** Supplied entries follows **
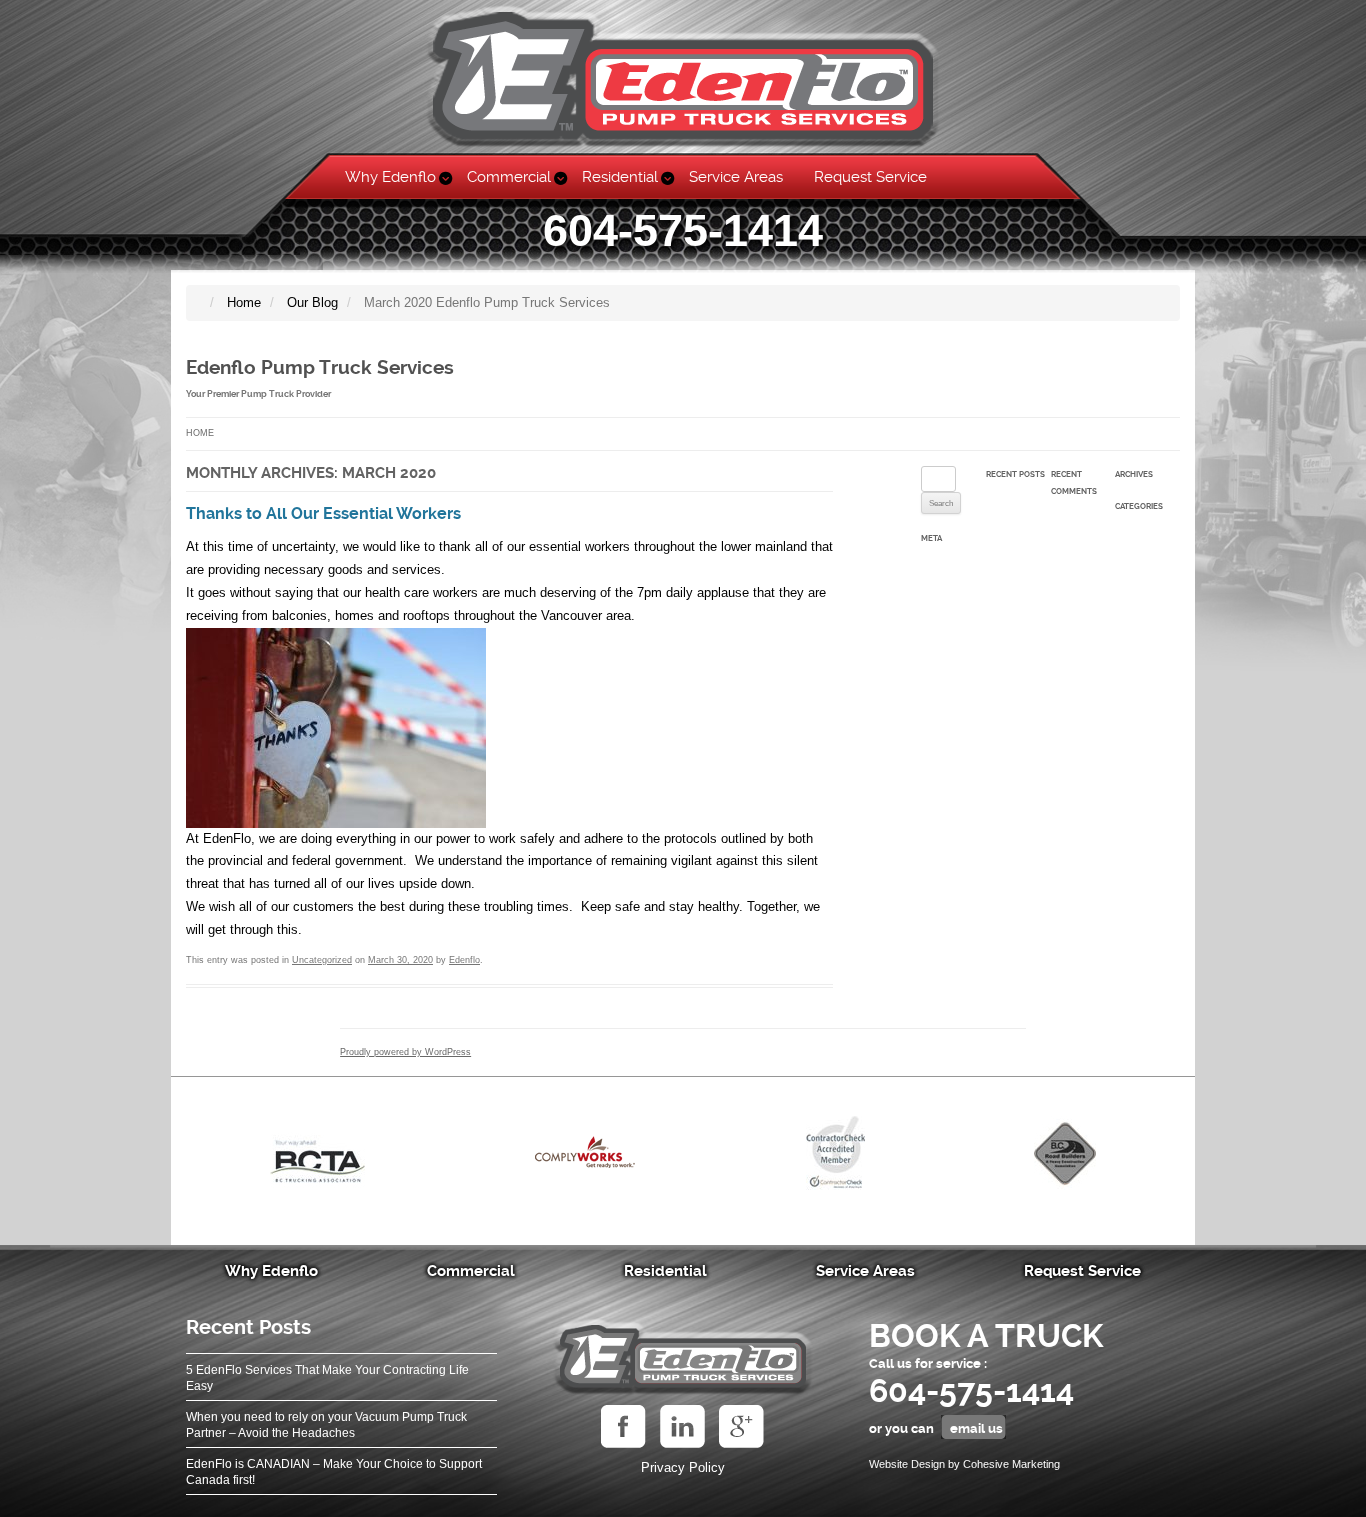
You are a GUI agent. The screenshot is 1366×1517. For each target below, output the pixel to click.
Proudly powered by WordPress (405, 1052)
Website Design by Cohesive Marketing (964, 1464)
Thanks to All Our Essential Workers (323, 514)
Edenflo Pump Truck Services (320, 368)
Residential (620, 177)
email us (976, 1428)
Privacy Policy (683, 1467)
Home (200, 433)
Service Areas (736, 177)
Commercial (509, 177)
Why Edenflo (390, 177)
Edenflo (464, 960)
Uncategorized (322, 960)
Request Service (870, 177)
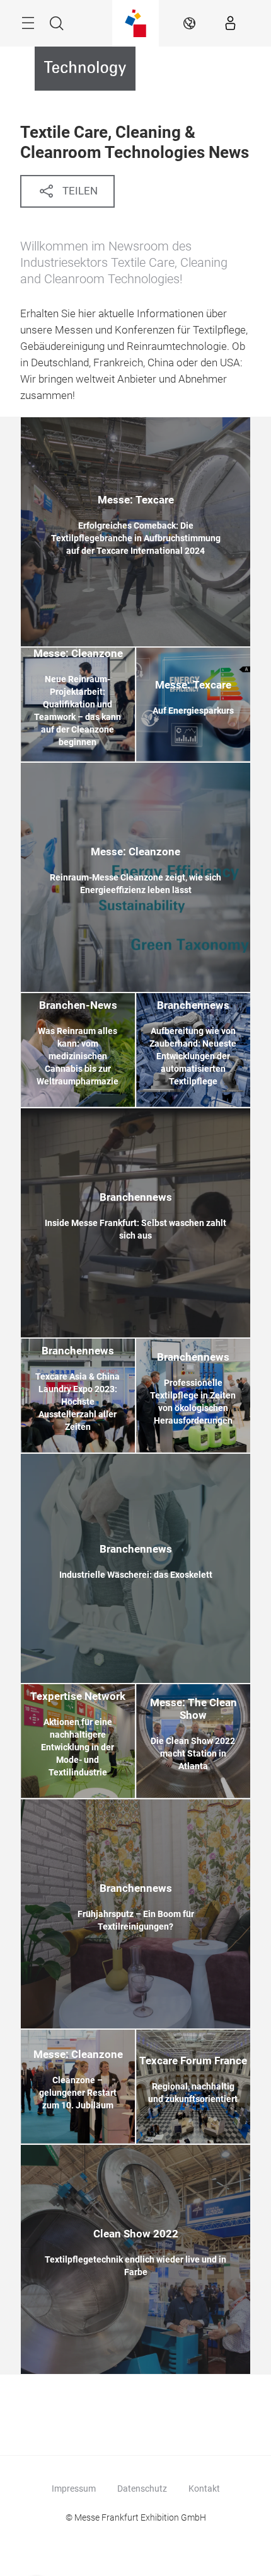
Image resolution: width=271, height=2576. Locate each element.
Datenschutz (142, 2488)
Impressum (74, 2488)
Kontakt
** End of Supplied entries **
- **Assignment**
Leave out the pictures, and retype exactly the lines from the one containing "Request Service (870, 177)" through the final line of the data.

- **Response to this task**
Request Service (870, 177)
Image resolution: width=271, height=2576. Locate each element.
Datenschutz (142, 2488)
Impressum (74, 2488)
Kontakt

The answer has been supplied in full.